-- START OF Extracted information --

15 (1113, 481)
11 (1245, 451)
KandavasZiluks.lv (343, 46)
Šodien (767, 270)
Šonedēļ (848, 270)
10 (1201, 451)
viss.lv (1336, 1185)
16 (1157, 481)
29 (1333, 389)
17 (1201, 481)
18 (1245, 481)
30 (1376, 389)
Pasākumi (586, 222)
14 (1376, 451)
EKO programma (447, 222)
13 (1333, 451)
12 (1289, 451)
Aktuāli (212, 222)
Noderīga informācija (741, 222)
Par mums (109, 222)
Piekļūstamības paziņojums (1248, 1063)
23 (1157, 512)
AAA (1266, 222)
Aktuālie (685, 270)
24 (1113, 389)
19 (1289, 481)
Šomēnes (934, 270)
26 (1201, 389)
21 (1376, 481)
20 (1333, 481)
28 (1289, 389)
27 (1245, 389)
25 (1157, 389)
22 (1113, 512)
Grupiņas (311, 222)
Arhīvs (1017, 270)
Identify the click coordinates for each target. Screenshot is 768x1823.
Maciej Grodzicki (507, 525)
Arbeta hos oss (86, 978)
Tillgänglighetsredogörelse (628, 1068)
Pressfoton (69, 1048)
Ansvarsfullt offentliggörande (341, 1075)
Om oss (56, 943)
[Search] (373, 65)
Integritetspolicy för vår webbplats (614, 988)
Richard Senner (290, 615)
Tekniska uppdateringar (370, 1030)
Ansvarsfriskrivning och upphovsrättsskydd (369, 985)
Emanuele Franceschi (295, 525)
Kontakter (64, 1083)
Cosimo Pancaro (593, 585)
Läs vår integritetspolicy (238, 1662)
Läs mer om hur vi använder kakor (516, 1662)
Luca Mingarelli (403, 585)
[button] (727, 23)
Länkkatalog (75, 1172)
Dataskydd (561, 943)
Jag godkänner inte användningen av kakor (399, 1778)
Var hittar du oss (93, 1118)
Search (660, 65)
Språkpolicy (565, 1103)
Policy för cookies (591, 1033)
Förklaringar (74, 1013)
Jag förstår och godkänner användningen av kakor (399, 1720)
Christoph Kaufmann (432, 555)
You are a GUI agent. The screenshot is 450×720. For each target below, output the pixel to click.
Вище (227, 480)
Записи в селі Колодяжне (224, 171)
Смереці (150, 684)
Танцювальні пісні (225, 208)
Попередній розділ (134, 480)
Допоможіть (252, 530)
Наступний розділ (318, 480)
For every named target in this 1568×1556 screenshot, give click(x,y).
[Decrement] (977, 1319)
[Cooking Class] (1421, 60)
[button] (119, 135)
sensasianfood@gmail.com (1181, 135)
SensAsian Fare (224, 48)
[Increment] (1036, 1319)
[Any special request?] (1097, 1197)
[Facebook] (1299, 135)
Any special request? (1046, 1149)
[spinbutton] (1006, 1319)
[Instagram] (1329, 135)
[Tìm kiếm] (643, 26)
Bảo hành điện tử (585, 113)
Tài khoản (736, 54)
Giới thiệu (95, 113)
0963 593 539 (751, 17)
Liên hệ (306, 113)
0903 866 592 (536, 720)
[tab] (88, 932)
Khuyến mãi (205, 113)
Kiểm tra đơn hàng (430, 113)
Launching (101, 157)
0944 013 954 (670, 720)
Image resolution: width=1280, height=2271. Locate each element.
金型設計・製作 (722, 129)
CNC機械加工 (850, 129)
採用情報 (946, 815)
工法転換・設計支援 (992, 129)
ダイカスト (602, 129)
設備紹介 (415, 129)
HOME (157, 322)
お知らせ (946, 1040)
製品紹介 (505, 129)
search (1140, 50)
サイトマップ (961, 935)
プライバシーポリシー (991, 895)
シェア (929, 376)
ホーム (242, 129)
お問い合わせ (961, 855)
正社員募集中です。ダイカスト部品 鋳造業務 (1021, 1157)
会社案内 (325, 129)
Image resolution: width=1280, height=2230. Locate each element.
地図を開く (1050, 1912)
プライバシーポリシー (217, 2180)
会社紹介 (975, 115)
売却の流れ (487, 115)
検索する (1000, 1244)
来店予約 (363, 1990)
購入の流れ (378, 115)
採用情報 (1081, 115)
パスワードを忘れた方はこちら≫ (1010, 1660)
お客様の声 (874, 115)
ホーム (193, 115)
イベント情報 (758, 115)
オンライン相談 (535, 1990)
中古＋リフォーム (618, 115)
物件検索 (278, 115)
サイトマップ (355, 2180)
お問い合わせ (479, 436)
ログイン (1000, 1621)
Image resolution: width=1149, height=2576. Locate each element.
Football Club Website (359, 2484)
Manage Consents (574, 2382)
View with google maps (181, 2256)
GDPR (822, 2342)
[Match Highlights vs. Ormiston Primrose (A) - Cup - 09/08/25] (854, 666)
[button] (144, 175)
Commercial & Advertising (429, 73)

-- END OF Extracted information --

## Task to carry out
Rewrite every row from the one containing "26 (1201, 389)" down to the one containing "[Search] (373, 65)", both included, and move each coordinate by adding 31 to both of its numbers.

## Answer to the problem
26 (1232, 420)
21 (1407, 512)
20 (1364, 512)
28 (1320, 420)
27 (1276, 420)
25 (1188, 420)
22 (1144, 543)
Grupiņas (342, 253)
Arhīvs (1048, 301)
Identify the click coordinates for each target. Screenshot is 768x1823.
Maciej Grodzicki (538, 556)
Arbeta hos oss (117, 1009)
Tillgänglighetsredogörelse (659, 1099)
Pressfoton (100, 1079)
Ansvarsfullt offentliggörande (372, 1106)
Om oss (87, 974)
[Search] (404, 96)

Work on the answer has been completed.